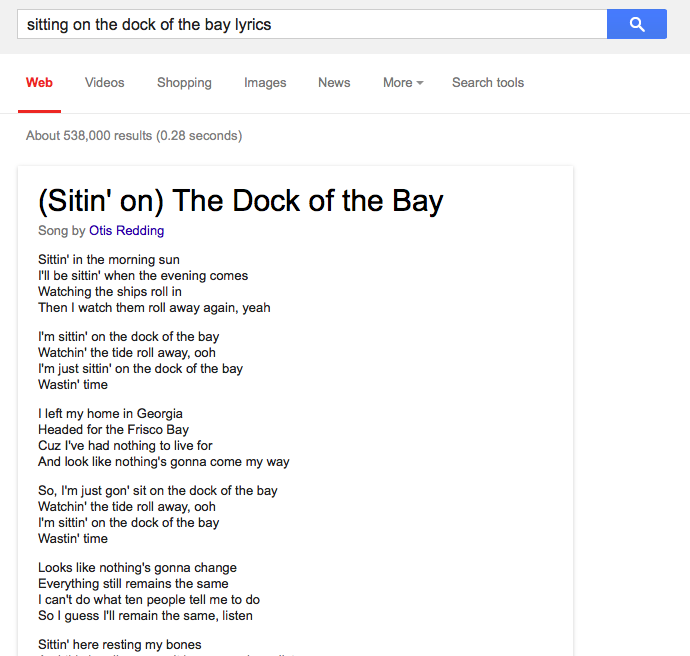Open the Shopping results tab
The image size is (690, 656).
pyautogui.click(x=184, y=83)
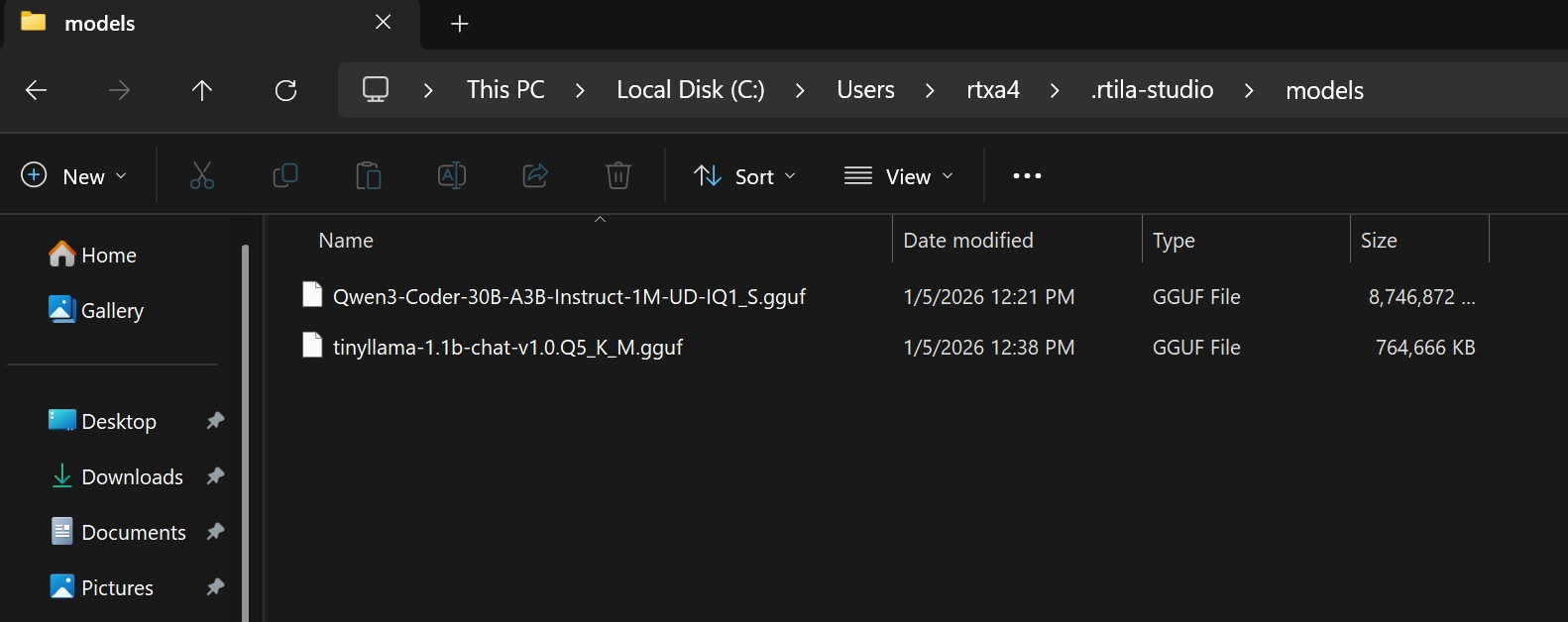Select the Qwen3-Coder GGUF file
The image size is (1568, 622).
[x=569, y=297]
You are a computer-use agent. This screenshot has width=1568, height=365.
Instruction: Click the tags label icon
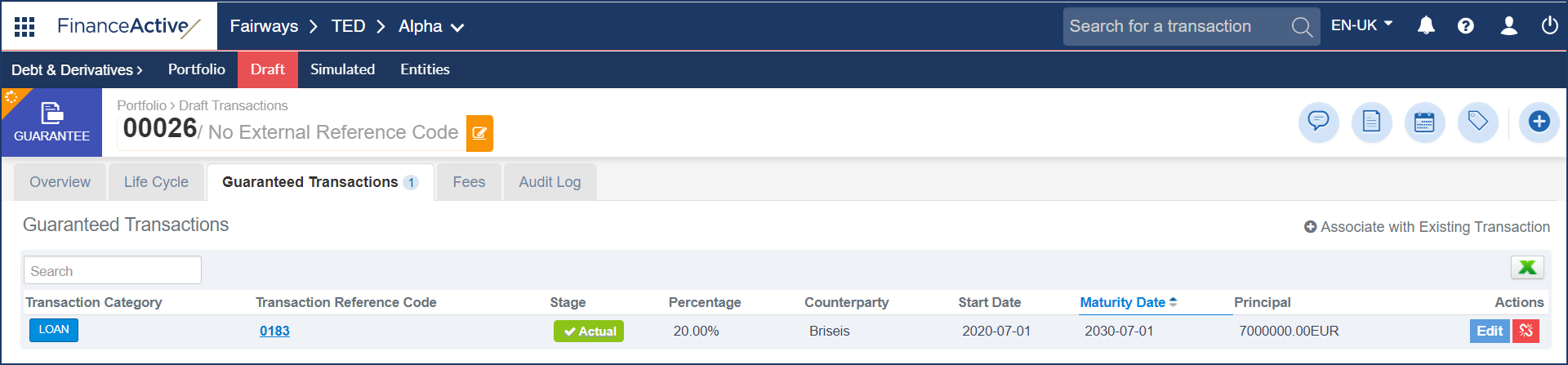click(1477, 122)
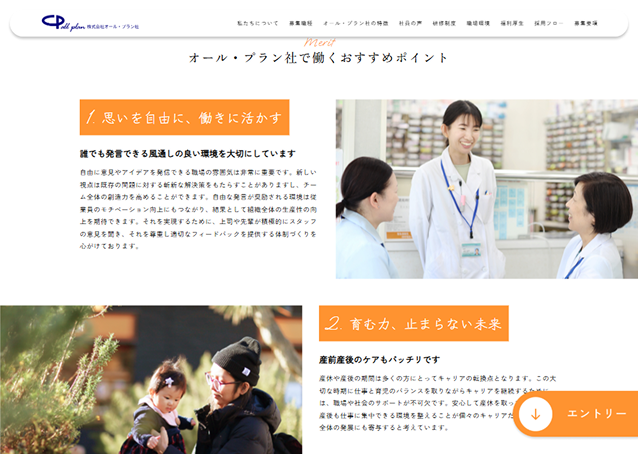This screenshot has width=638, height=454.
Task: Navigate to 研修制度 section
Action: [x=444, y=22]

DESCRIPTION OF THE TASK: Could you retype exactly, and only, the lines running from the one with "You are a computer-use" to the last line of the listing, while leaving any pictures out?

OUTPUT BELOW:
You are a computer-use agent. This screenshot has width=1568, height=365.
Instruction: Click the tags label icon
click(1477, 122)
This screenshot has width=638, height=454.
Task: Navigate to 研修制度 section
Action: [x=444, y=22]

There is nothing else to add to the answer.